Re: Long runtime while grouping!

Reply #6
Hi Isam,

we thought the other way round that dissecting the pseudospectra of groupFWHM() by using groupCorr() into more potentially independent analytes would save us from assigning isotopic peaks wrong.
As an example: after groupFWHM() we have a pseudospectrum A with 100 peaks. After groupCorr() some peaks will be withdrawn due to low correlations and pseudospectrum A will only have lets say 70 peaks.
I thought it woud be better to assign isotopic peaks only within these 70 peaks then. Would it be better to do it as you suggested?

Cheers

Dominic

Re: Long runtime while grouping!

Reply #7
Hi Dominic,

to be honest I am not a CAMERA-Ninja but just started to get my hands on. So this is just a thought:

Quote
after groupFWHM() we have a pseudospectrum A with 100 peaks. After groupCorr() some peaks will be withdrawn due to low correlations and pseudospectrum A will only have lets say 70 peaks.

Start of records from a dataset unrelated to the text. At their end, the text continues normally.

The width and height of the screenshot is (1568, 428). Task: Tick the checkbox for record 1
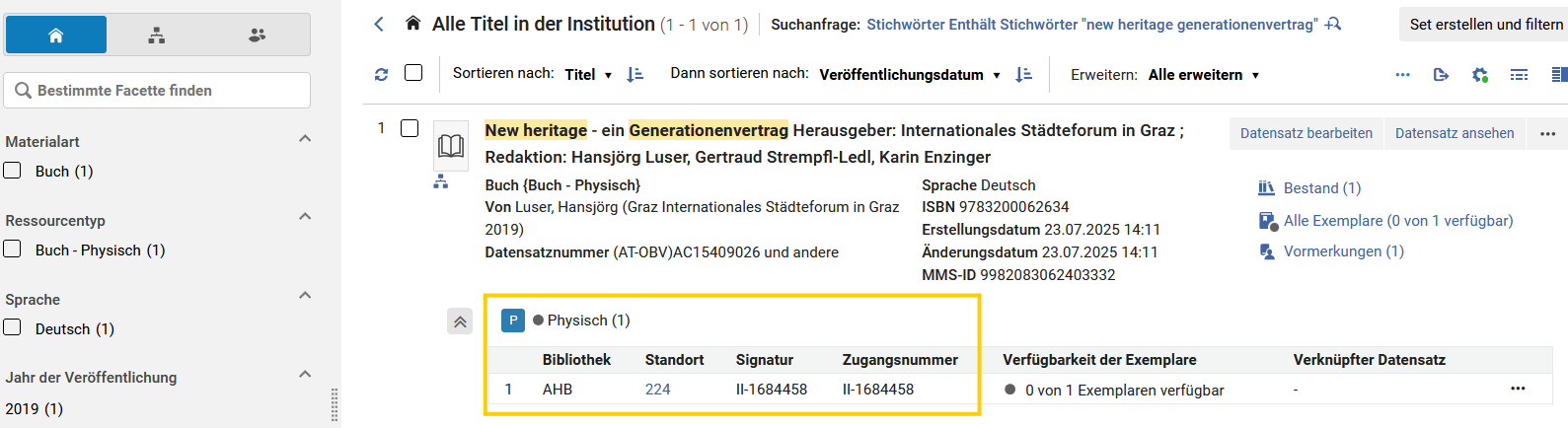(x=410, y=128)
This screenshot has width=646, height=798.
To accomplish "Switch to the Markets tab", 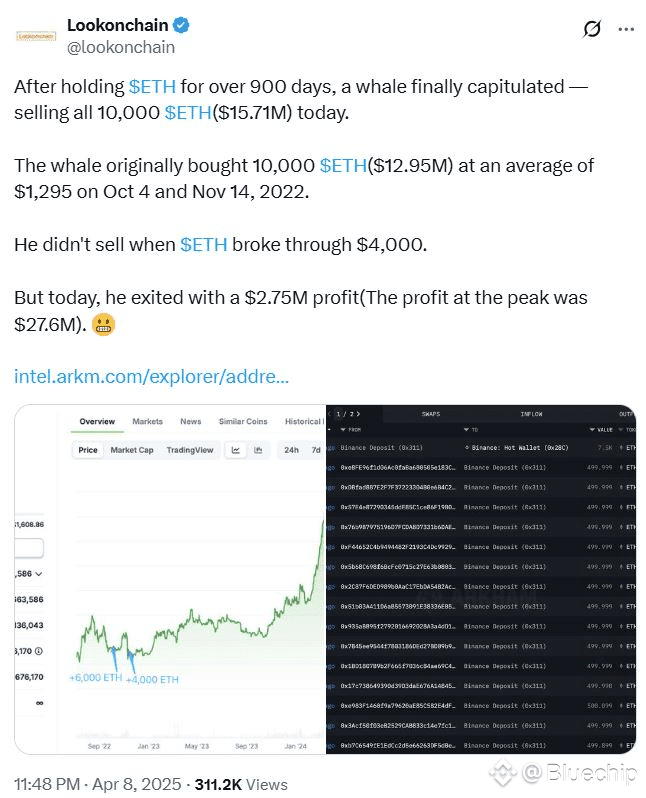I will click(148, 422).
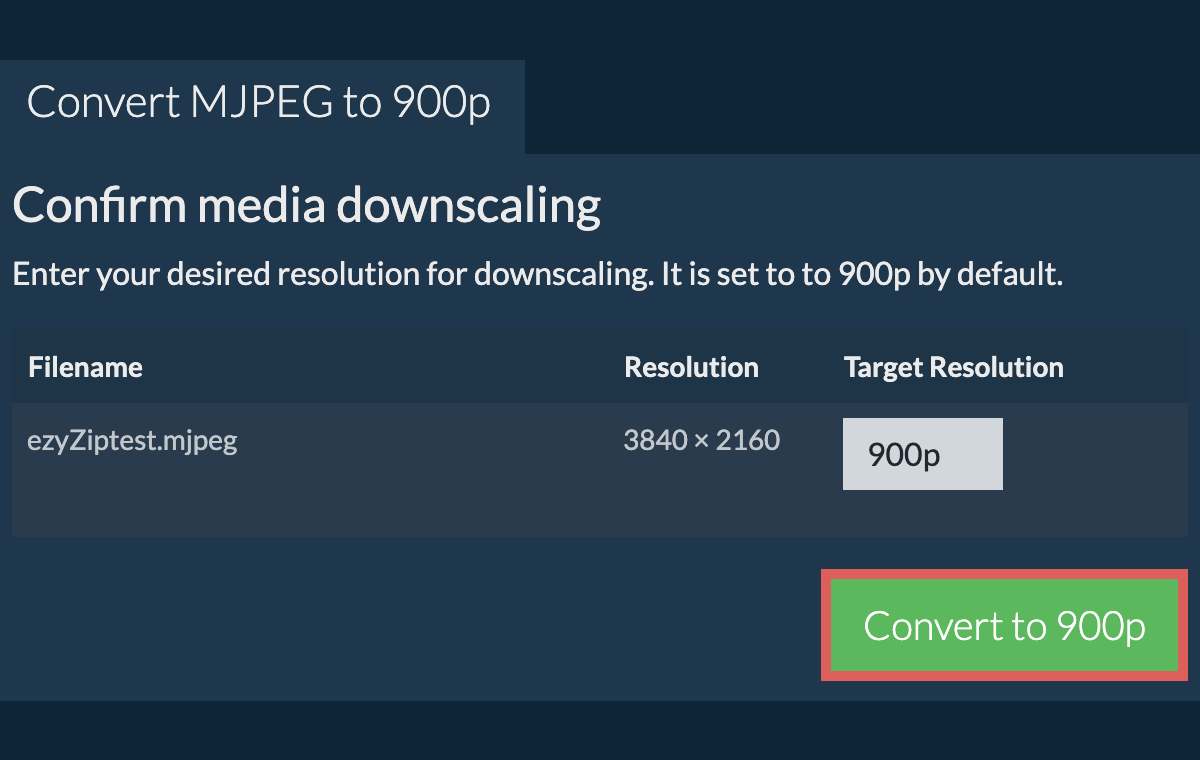
Task: Click the 3840 × 2160 resolution value
Action: [701, 440]
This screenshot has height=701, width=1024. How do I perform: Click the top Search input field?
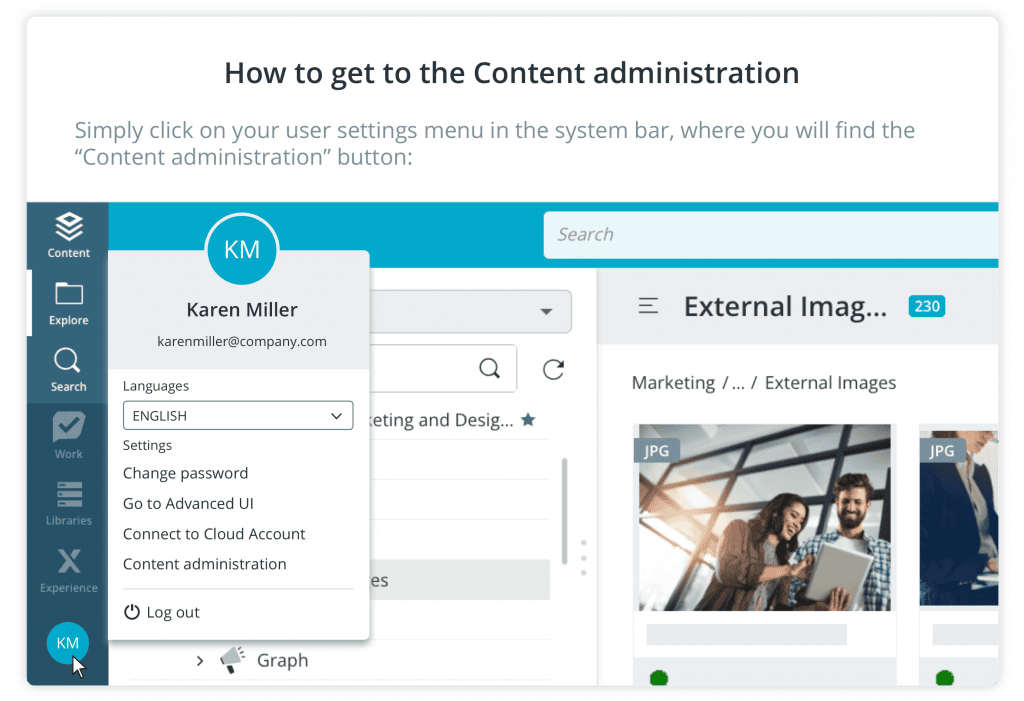click(770, 235)
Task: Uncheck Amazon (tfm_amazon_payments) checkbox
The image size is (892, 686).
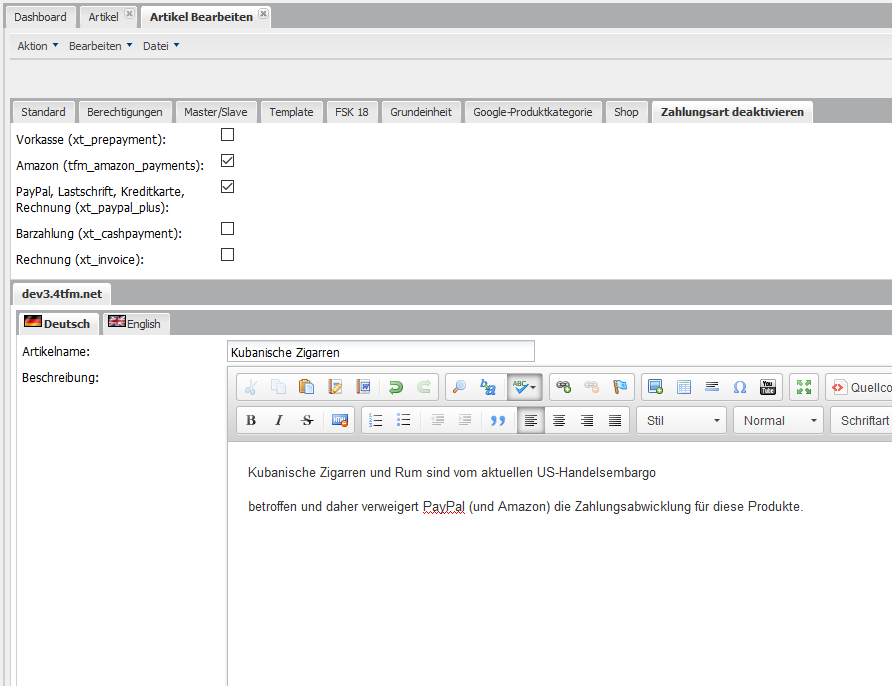Action: [227, 161]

Let's say within those 100 peaks you find two peaks which fulfill the criteria for being isotopes of each other (12C/13C ratio + mz-difference), but their peak shapes correlate less than groupCorr() "expects". Which of these contrary observations is more reliable? Especially when considering that the M+1 or M+2 peak's abundance is typically only a small fraction of this of the corresponding M peak? Consequently, the peak shapes might look different in certain cases, considering that large M peaks might be subject to ion suppression as well as low M+X peaks could interfere with noise and the baseline.

Now, if those peaks are separated by groupCorr() none of them will be withdrawn, but they will be assigned to independent pseudospectra A and B. If you now apply findIsotopes(), you will loose the M+1 information for the M peak (in ps A), making a subsequent formula generation less reliable. And you'll find in ps B the M+1 without any, or worse with a wrong, annotation.

Thats why I currently apply findIsotopes() prior to groupCorr() as suggested in the vignette. Does this make sense to you?

Cheers,
Isam

Re: Long runtime while grouping!

Reply #8
That is a lot of features per sample.
I've not seen data from a LECO TOF before, but one of the first things I would check is the quality of the centroidization algorithm.
How do the centroid spectra look like compared to the profile spectra. Sometimes artifacts (split peaks, ringing effects, etc.) are generated when centroidization does not work that well. Does it apply some kind of thresholding?
If you feel like centWave is picking up too many features with very low intensity you should play with the prefilter option.

 

Re: Long runtime while grouping!

Reply #9
Hi Isam,

Yes, this makes sense to me and from now on we will do it this way.
Thanks for the advice. :)


Hello Ralf,

We are also “pleasantly” surprised about the number of features.
Sorry, but about the quality of the centroidization algorithm and the profile spectra, I can’t really make a point.
The system, or better the ChromaTOF software is collecting the data directly in centroid mode because of the high data amount / scan rate!